Tustin, CA — Tustin Police Officer Osvaldo Villarreal didn’t give 31-year-old Benny Herrera more than a second before shooting him dead, an appeals court asserted in refusing to dismiss a wrongful death lawsuit Friday — but the undoubtedly disturbing dash cam video remains under court seal.
“Less than a second elapsed between Villarreal commanding Herrera to take his hand from his pocket and Villarreal shooting him,” the Los Angeles Times quoted the court’s statement. “Just as Herrera’s hand came out of his pocket, Villarreal fired two shots in rapid succession … The command and the shots were almost simultaneous.”
Because he acted so swiftly, a three-judge panel for the U.S. 9th Circuit Court of Appeals in San Francisco found Villarreal could not have reasonably feared for his life — a finding which directly contradicts a 2013 determination by the Orange County district attorney’s office claiming Herrera had ignored the officer’s demands to raise his hands.

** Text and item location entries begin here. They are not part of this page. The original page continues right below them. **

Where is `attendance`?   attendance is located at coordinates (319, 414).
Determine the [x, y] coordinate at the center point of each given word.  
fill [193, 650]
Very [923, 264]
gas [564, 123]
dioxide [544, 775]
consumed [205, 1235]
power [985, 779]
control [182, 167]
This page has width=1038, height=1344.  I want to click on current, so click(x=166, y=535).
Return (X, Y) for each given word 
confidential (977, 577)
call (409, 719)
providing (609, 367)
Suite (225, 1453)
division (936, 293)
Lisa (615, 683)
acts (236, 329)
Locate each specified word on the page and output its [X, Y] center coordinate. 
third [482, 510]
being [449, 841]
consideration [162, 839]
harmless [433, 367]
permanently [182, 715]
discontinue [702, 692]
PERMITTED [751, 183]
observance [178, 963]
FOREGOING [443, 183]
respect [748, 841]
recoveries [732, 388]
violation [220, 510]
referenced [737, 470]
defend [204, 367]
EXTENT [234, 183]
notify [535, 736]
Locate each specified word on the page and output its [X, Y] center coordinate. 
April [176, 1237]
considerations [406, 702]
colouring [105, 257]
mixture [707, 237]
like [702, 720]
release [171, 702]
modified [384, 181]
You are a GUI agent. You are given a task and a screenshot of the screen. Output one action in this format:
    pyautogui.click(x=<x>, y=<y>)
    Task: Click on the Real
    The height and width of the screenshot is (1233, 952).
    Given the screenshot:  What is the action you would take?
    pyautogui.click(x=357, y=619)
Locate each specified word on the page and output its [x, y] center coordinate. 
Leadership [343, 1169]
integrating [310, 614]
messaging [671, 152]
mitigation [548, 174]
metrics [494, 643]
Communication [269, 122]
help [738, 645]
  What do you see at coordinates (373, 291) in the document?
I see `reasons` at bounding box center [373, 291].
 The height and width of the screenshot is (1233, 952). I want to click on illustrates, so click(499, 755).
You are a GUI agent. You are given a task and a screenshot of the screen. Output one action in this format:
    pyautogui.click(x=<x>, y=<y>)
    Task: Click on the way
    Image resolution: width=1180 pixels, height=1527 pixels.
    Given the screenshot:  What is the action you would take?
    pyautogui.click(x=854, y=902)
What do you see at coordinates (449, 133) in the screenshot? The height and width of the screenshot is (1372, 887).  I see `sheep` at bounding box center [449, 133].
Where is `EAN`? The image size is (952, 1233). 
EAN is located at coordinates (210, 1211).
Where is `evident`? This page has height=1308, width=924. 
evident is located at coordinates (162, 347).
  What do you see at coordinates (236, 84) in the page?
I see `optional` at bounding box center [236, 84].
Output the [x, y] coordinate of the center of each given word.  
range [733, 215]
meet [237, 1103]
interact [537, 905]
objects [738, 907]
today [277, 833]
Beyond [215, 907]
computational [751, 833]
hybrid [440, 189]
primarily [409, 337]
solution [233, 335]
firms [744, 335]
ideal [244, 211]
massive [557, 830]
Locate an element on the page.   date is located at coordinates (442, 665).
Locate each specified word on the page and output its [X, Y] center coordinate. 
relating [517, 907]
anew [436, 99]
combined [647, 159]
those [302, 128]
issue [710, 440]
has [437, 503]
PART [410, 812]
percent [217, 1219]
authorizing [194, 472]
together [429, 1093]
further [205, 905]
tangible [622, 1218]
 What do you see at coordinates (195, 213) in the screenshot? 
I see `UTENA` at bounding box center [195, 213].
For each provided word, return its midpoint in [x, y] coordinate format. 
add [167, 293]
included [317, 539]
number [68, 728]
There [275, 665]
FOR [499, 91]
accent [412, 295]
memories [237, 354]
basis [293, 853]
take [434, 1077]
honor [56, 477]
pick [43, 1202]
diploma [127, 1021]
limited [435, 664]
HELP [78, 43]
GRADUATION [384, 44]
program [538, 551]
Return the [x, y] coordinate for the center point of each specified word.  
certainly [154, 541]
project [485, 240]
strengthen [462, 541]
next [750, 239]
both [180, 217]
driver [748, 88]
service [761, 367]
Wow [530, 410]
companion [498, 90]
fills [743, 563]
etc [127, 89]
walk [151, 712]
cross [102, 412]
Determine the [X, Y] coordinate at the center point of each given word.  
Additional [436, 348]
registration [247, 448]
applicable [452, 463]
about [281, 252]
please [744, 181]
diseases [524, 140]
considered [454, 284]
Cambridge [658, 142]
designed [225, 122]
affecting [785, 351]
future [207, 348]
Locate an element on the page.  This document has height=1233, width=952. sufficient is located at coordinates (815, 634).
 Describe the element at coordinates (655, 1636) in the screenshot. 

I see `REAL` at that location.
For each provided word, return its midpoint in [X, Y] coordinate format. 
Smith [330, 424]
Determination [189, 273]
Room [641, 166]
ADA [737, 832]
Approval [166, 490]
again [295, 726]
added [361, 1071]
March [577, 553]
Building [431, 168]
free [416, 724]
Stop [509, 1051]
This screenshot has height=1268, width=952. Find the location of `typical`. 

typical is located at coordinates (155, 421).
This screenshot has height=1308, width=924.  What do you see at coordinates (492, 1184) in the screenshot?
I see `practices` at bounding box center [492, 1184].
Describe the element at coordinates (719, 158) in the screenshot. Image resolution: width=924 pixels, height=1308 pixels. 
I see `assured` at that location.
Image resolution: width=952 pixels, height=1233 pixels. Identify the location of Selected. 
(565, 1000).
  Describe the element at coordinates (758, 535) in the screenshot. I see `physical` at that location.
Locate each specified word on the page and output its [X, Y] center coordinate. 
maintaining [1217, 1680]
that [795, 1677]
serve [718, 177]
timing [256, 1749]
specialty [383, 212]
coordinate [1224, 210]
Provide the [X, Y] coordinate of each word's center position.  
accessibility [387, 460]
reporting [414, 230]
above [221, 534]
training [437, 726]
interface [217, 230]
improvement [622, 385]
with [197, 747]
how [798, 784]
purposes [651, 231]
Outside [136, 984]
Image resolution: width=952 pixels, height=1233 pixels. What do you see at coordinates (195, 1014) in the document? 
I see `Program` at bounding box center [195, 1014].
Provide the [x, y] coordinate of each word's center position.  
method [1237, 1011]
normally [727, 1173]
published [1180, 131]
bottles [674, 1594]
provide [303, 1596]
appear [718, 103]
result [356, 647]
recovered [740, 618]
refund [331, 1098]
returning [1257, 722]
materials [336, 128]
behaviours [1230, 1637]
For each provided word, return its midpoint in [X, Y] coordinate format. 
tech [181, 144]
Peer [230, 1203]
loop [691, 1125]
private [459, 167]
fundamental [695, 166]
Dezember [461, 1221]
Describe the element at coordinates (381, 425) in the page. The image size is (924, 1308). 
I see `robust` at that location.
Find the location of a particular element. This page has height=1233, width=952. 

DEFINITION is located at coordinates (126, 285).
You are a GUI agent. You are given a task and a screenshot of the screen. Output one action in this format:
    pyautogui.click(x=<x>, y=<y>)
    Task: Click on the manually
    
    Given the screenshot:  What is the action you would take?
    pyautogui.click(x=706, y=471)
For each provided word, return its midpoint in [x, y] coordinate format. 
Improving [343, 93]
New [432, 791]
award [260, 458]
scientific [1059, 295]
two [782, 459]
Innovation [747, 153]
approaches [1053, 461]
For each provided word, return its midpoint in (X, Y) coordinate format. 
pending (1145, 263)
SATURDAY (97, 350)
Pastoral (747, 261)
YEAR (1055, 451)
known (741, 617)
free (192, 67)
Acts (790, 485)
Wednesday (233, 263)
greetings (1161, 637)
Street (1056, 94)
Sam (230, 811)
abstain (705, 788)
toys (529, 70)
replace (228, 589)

Villarreal encountered Herrera as he responded to a 911 call made by the man’s ex-girlfriend on December 17, 2011. Hilda Ramirez told the dispatcher Herrera, who had never been violent before, stole her cellphone and hit her in the head, but added he did not have a weapon.
Villarreal and Officer Brian Miali were told Herrera might have a traffic warrant and that he was on parole for drug charges — two obviously nonviolent offenses — but when they approached the man in the street, Villarreal nearly immediately opened fire.
In deposition, the officer testified he believed Herrera had a weapon in his sweatshirt pocket — despite having received the information the man was unarmed. Both officers, according to Courthouse News Service, admitted they never saw anything in Herrera’s hands. A cellphone was later found in the man’s pocket.
“It has long been clear that ‘[a] police officer may not seize an unarmed, nondangerous suspect by shooting him dead,” Circuit Judge William Fletcher wrote for the panel, as cited by CNS.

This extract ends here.